**What is asked**
Return each of the records below word for word, with every line unchanged.

**Task data**

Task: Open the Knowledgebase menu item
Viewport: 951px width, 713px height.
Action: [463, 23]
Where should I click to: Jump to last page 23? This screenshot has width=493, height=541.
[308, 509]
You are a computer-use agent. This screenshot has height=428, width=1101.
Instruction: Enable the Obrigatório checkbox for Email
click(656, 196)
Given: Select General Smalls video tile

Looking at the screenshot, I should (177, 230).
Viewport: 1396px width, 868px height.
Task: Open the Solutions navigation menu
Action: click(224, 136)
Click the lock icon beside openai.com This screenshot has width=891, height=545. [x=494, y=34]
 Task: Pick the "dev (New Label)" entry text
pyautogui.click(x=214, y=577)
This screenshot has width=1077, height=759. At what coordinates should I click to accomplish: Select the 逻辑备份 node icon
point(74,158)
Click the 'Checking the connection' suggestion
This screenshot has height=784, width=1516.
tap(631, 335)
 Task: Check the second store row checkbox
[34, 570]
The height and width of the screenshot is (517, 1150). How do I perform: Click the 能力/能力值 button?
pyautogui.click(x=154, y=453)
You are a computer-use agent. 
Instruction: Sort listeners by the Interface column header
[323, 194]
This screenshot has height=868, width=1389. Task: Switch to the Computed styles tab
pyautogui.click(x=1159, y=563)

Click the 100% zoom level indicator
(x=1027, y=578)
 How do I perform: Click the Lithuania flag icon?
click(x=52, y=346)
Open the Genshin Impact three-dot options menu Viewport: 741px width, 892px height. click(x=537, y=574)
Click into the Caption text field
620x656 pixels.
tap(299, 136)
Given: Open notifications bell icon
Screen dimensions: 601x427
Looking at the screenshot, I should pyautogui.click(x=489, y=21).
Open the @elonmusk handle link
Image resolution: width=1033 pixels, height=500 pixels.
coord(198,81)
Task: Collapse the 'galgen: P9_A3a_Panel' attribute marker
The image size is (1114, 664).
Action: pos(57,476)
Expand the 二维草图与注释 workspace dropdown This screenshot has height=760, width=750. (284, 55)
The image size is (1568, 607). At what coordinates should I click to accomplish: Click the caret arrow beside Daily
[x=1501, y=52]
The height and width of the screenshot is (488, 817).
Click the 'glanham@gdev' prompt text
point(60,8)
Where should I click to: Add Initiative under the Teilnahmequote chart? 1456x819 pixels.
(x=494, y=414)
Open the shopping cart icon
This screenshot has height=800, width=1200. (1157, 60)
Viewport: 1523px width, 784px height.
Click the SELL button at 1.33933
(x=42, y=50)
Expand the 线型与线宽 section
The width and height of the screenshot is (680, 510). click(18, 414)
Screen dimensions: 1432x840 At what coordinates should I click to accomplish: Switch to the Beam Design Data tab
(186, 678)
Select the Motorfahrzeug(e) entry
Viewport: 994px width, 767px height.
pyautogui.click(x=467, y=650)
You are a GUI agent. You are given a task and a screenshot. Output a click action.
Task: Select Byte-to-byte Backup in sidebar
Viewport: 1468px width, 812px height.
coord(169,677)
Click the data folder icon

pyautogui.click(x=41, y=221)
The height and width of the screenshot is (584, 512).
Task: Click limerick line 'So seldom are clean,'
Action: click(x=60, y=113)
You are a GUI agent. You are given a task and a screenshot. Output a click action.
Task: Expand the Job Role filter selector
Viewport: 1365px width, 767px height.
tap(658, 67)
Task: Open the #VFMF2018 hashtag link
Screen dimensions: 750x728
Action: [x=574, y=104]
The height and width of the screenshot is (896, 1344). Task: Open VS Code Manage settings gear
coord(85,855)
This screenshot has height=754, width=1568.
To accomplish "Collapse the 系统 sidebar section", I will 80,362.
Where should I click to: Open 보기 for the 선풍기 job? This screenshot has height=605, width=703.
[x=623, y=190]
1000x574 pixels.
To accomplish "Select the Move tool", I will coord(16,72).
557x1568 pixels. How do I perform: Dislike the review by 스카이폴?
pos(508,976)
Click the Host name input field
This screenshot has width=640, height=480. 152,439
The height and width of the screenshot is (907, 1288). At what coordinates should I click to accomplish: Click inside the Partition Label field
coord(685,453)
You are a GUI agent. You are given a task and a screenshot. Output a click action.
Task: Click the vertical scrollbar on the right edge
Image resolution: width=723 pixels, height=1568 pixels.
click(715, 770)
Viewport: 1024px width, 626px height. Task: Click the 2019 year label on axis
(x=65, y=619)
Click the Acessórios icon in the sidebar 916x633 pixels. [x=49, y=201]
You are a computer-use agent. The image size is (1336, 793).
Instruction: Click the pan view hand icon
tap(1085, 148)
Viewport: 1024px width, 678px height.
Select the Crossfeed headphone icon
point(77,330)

**Expected output**
Task: Open the Knowledgebase menu item
Viewport: 951px width, 713px height.
Action: [463, 23]
Where should I click to: Jump to last page 23? This screenshot has width=493, height=541.
[308, 509]
You are a computer-use agent. This screenshot has height=428, width=1101.
Instruction: Enable the Obrigatório checkbox for Email
click(656, 196)
Given: Select General Smalls video tile

Looking at the screenshot, I should (177, 230).
Viewport: 1396px width, 868px height.
Task: Open the Solutions navigation menu
Action: click(224, 136)
Click the lock icon beside openai.com This screenshot has width=891, height=545. [x=494, y=34]
 Task: Pick the "dev (New Label)" entry text
pyautogui.click(x=214, y=577)
This screenshot has width=1077, height=759. At what coordinates should I click to accomplish: Select the 逻辑备份 node icon
point(74,158)
Click the 'Checking the connection' suggestion
This screenshot has height=784, width=1516.
tap(631, 335)
 Task: Check the second store row checkbox
[34, 570]
The height and width of the screenshot is (517, 1150). How do I perform: Click the 能力/能力值 button?
pyautogui.click(x=154, y=453)
You are a computer-use agent. 
Instruction: Sort listeners by the Interface column header
[323, 194]
This screenshot has height=868, width=1389. Task: Switch to the Computed styles tab
pyautogui.click(x=1159, y=563)

Click the 100% zoom level indicator
(x=1027, y=578)
 How do I perform: Click the Lithuania flag icon?
click(x=52, y=346)
Open the Genshin Impact three-dot options menu Viewport: 741px width, 892px height. click(x=537, y=574)
Click into the Caption text field
620x656 pixels.
tap(299, 136)
Given: Open notifications bell icon
Screen dimensions: 601x427
Looking at the screenshot, I should pyautogui.click(x=489, y=21).
Open the @elonmusk handle link
Image resolution: width=1033 pixels, height=500 pixels.
coord(198,81)
Task: Collapse the 'galgen: P9_A3a_Panel' attribute marker
The image size is (1114, 664).
Action: pos(57,476)
Expand the 二维草图与注释 workspace dropdown This screenshot has height=760, width=750. (284, 55)
The image size is (1568, 607). At what coordinates should I click to accomplish: Click the caret arrow beside Daily
[x=1501, y=52]
The height and width of the screenshot is (488, 817).
Click the 'glanham@gdev' prompt text
point(60,8)
Where should I click to: Add Initiative under the Teilnahmequote chart? 1456x819 pixels.
(x=494, y=414)
Open the shopping cart icon
This screenshot has height=800, width=1200. (1157, 60)
Viewport: 1523px width, 784px height.
Click the SELL button at 1.33933
(x=42, y=50)
Expand the 线型与线宽 section
The width and height of the screenshot is (680, 510). click(18, 414)
Screen dimensions: 1432x840 At what coordinates should I click to accomplish: Switch to the Beam Design Data tab
(186, 678)
Select the Motorfahrzeug(e) entry
Viewport: 994px width, 767px height.
pyautogui.click(x=467, y=650)
You are a GUI agent. You are given a task and a screenshot. Output a click action.
Task: Select Byte-to-byte Backup in sidebar
Viewport: 1468px width, 812px height.
coord(169,677)
Click the data folder icon

pyautogui.click(x=41, y=221)
The height and width of the screenshot is (584, 512).
Task: Click limerick line 'So seldom are clean,'
Action: click(x=60, y=113)
You are a GUI agent. You are given a task and a screenshot. Output a click action.
Task: Expand the Job Role filter selector
Viewport: 1365px width, 767px height.
tap(658, 67)
Task: Open the #VFMF2018 hashtag link
Screen dimensions: 750x728
Action: [x=574, y=104]
The height and width of the screenshot is (896, 1344). Task: Open VS Code Manage settings gear
coord(85,855)
This screenshot has height=754, width=1568.
To accomplish "Collapse the 系统 sidebar section", I will 80,362.
Where should I click to: Open 보기 for the 선풍기 job? This screenshot has height=605, width=703.
[x=623, y=190]
1000x574 pixels.
To accomplish "Select the Move tool", I will coord(16,72).
557x1568 pixels. How do I perform: Dislike the review by 스카이폴?
pos(508,976)
Click the Host name input field
This screenshot has width=640, height=480. 152,439
The height and width of the screenshot is (907, 1288). At what coordinates should I click to accomplish: Click inside the Partition Label field
coord(685,453)
You are a GUI agent. You are given a task and a screenshot. Output a click action.
Task: Click the vertical scrollbar on the right edge
Image resolution: width=723 pixels, height=1568 pixels.
click(715, 770)
Viewport: 1024px width, 626px height. Task: Click the 2019 year label on axis
(x=65, y=619)
Click the Acessórios icon in the sidebar 916x633 pixels. [x=49, y=201]
You are a computer-use agent. The image size is (1336, 793).
Instruction: Click the pan view hand icon
tap(1085, 148)
Viewport: 1024px width, 678px height.
Select the Crossfeed headphone icon
point(77,330)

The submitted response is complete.